Puh, das ist bei mir immer schwierig. Denn wenn ich jetzt sage, dass ich im Prinzip querbeet durch alle Musikstile höre, dann stößt das verschiedenen Leuten wahrscheinlich sauer auf. Im Metal war es ja eigentlich schon immer Gesetz, dass man nur Metal hören darf.
Ja gut, aber das ist ja bei mir nicht anders, und darüber sollte man sich ja keinen Kopf machen müssen. Man hört eben das, was einem gefällt.
Ja, bei mir ist es halt eine echte Liebe… nee, das ist jetzt auch wieder blöd, weil ich damit ja praktisch sage, dass andere Musik nicht wirklich lieben. Ich habe Musik irgendwo immer als Ganzes gesehen. Das kommt bei mir von klein auf. Ich komme aus einer Musikerfamilie und schon als Kleinkind, wenn irgendwo Musik lief, bin ich dazu herumgesprungen, hab gestrahlt, mich dazu bewegt. Es war schon immer eine Art religiöser Verzückung, haha! Musik macht mir einfach Spaß, und ich konnte das noch nie so selektiert sehen, dass ich das eine großartig finde und das andere ablehne. Es gibt schon Musik, die vielleicht nicht so gut gemacht ist, oder die zu verkopft ist, was vielleicht nerven kann, aber generell geht’s bei mir durch alle Musiksparten durch.
Wenn du jetzt ein paar Bands nennen müsstest, wären das dann eher neue Kombos oder eben die Klassiker?
Hmm, also echte Liebe sind natürlich die alten Sachen, logisch. Die verbindet man ja auch mit viel mehr Sachen. Das sind dann die Scheiben, bei denen du die ersten Mädels abgeschleppt hast usw. und so bist du in der Musik halt gleich viel mehr drin. Also klar, Iron Maiden, Judas Priest oder DIO sind natürlich schon die entscheidenden Dinger, ganz klar. Das hat ja unseren Stil auch irgendwo mitgeprägt. Es war ja immer dieser Mix. Wir haben zwar schon was eigenes draus gemacht, aber die Einflüsse aus dieser Ecke sind auf jeden Fall vorhanden.
Jetzt haben wir so lange in der Vergangenheit gestochert, wie sieht es denn mit eurer Zukunft aus? Was für Pläne habt ihr denn jetzt, gerade mit einem so großen Label wie Nuclear Blast im Rücken?

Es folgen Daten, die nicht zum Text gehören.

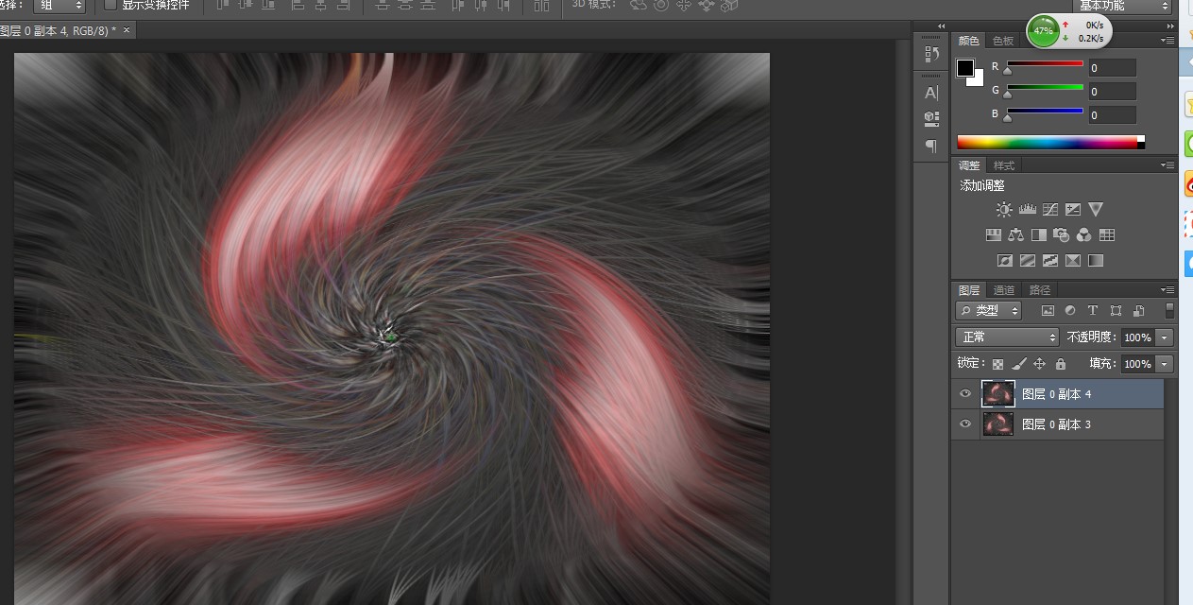
Task: Add a Color Balance adjustment
Action: pyautogui.click(x=1015, y=235)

Wir haben ja alle schon einige Erfahrung, die anderen haben ja auch teilweise schon in interessanten Bands gespielt. Marc war ja z.B. in der Endbesetzung von Tyrant, bevor die sich aufgelöst haben. Fabian war in einer Besetzung von Tyran Pace, allerdings in einer Phase, in der sie eher so progressive Sachen gemacht haben. Durch diese Erfahrung, die wir schon haben, sind wir, sag ich mal froh, wenn wir gesund bleiben und die nächsten Jahre noch jede Menge Spaß haben. Als junge Band hast du schon noch große, ehrgeizige Ziele, heutzutage geht es uns aber eher darum, dass es uns allen gut geht, dass es den Leuten gut geht und das wir das noch möglichst lange so weitertreiben können. Wir haben also nicht den Ehrgeiz, die größte Band der Welt zu werden oder so. Es gibt ja immer wieder welche, die das versuchen. Uns geht’s halt wie gesagt darum, dass es für alle Beteiligten interessant bleibt. Deshalb haben wir manchmal auch bei unserer Songauswahl einen etwas komischen Geschmack, damit es eben spannend bleibt, haha!
Prima, dann bedanke ich mich recht herzlich für das wirklich nette Gespräch und wünsche euch für eure Zukunft alles Gute! Egal ob ihrs jetzt ruhiger angeht oder doch noch mal krachen lasst…
Vielen Dank! Die Gefahr besteht jetzt natürlich, dass man denkt wir seien ein Altherrenverein. Der Eindruck darf nicht entstehen, aber ich glaube das passiert auch nicht, wenn man uns live sieht. Ich glaube wir machen heute alles bewusster und intensiver, wenn wir was machen. Wir versuchen, unsere Energien bewusster und konzentrierter einzusetzen.